Milson found it hard to believe that Shaver gave him free shots to end the game. “I heard him say no foul, so I saw two guys coming at me, so (my teammates) gave me a hard time after the game because I was dribbling around trying not to get fouled,” Milson said. “Being as slow as I am, I’m sure it looked really goofy. I’m sure (Shaver) was pulling for me.”

He made both free throw attempts, calmly looking toward the rafters and pointing to the sky after the second one found the bottom of the net.

“If I missed a free throw, I would look (in the stands) and (my dad) would tell me something that I needed to fix,” Milson said. “At the end of that game, I made two free throws and that’s when I thought about him.”
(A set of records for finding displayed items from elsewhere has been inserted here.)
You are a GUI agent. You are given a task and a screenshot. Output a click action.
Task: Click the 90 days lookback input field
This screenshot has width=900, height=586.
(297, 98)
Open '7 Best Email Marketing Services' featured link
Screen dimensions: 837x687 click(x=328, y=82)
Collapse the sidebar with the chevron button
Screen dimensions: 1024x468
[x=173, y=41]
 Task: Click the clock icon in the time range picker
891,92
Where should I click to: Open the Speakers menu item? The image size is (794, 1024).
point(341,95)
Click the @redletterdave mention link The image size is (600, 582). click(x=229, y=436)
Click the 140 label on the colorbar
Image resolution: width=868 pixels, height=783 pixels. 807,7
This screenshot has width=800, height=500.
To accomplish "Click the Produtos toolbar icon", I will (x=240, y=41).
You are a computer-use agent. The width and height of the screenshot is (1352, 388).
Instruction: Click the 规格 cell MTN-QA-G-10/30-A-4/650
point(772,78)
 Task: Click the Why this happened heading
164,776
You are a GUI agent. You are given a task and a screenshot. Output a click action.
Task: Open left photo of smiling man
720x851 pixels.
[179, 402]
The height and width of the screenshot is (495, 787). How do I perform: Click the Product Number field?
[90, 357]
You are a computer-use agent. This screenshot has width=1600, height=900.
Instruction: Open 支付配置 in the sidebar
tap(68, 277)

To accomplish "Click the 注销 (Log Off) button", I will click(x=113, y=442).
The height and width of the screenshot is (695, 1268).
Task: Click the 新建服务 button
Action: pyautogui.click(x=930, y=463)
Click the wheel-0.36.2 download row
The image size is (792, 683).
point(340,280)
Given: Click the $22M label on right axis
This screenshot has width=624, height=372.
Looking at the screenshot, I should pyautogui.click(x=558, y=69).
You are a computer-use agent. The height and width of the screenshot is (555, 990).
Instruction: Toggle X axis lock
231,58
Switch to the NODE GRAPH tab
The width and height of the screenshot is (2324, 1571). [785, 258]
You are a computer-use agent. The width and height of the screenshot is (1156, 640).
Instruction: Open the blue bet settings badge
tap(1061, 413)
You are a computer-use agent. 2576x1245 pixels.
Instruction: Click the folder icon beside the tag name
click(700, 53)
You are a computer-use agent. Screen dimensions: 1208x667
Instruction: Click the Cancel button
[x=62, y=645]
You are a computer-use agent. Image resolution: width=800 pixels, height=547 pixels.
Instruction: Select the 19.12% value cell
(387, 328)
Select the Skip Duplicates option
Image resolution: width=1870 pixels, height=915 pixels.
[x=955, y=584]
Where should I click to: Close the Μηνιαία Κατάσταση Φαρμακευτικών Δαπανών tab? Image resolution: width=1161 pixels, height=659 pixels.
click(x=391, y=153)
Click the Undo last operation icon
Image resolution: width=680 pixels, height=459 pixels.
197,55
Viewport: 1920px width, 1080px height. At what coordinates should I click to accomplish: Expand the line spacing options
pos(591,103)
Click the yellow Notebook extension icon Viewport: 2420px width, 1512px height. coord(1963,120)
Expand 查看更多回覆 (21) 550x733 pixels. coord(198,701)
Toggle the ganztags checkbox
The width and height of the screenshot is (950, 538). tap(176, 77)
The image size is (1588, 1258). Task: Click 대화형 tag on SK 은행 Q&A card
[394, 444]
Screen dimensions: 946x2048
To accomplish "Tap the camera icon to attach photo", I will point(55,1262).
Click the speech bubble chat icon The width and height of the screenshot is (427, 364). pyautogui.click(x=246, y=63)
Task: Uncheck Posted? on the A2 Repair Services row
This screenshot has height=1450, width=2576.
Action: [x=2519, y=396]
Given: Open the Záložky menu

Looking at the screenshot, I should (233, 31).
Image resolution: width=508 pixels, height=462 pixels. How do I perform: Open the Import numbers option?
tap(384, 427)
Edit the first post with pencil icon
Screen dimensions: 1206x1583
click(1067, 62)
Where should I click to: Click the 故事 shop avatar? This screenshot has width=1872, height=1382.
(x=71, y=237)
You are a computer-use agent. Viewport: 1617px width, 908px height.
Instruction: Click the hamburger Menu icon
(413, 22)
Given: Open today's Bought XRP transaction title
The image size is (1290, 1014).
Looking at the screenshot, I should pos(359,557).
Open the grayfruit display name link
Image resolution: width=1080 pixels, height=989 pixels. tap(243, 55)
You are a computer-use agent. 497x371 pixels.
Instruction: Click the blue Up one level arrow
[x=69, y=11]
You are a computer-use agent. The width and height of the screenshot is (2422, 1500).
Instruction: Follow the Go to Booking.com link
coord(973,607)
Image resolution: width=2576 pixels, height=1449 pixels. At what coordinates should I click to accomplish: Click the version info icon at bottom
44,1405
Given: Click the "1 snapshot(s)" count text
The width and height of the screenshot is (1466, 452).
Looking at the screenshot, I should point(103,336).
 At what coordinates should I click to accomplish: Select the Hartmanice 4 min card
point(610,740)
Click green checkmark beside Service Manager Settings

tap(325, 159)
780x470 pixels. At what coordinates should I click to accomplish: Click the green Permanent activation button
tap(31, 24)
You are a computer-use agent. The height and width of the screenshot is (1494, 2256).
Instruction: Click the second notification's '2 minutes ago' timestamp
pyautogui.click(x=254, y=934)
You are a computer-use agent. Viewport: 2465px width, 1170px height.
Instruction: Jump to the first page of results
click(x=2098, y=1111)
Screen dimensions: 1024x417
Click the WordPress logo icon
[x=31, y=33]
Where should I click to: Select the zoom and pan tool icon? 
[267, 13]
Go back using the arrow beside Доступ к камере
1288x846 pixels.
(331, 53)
Shaver and Peterson repeatedly praised the efforts of the player who didn’t finish with the most points, but perhaps showed the most courage.

“It breaks my heart for Tanner,” Shaver said. “I can’t imagine what the young guy is going through, I really can’t. As a parent of three sons, I think one of two things: they’re just going to be devastated emotionally or they’re going to be on an emotional high. He was terrific tonight. I don’t know how he’s dealing with what he is.”

Peterson was just as incredulous. “For a young man to go through what he’s been through today, boy I tell you what, I never want to have to go through anything like that,” Peterson said.

“What a mature young man,” he added. “He loves being here at this school because the students, the faculty and the people around here have been so gracious, so courteous to him. It makes him feel like he has a family here in Wilmington.”

How does Milson think he played that night? “I’d say I had an average game,” he said. “But I hit two big threes.”

His father wouldn’t cut him much slack either, according to Milson. “He would say that I made big plays at the end of the game,” he said. “He would say that I didn’t play any defense, though.”

There were 3,940 people in attendance. Milson would argue that there was actually 3,941, an extra special someone lending him a physical and emotional helping hand.

“The whole time I thought my dad was there with me in the stands. I kept looking over to where he usually sits,” Milson said. “Right behind the bench, about 10 rows up on the left side.”

 

Just one more

David Milson left behind his wife, son and daughter. But that absence is only physical. “I know he’s always watching over me,” Milson said. “I think about him a lot. I think about what he would do in a lot of situations, I guess that’s kind of how he’s still with me.”

David Milson was always teaching his son. Even after his death, Tanner Milson is still learning from him.

“I’ve gained a better sense of who he was and in that, I see who I want to be a little bit more,” he said. “It gave me a little shot of reality to me, I guess, of just how fragile life is.”

As is every personal loss, the survivors wish they could have just one more conversation, just one more embrace and just one more glimpse.

“I would just tell him that I loved him, that Rylea is still the same girl,” Milson said. “I’m going to keep working hard every day. I’m gonna try to be friends with everyone and make everyone smile the way he did.”

As Peterson noted, a high level of maturity can be found in the freshman. “It would be selfish for me to say that I want my dad back,” Milson said. “I mean as much I do, I want him back, I want him here with me right now; it’d save me, my mom, my sister a lot of grief. But, now he’s not suffering, not having to worry about being stressed out, not having to worry about not catching any fish when he goes fishing.

“Everything is perfect for him now. It’s really like he’s gone on a long vacation. For 19 years, he equipped me with what I needed to know. If that’s right with God, that’s right with me.”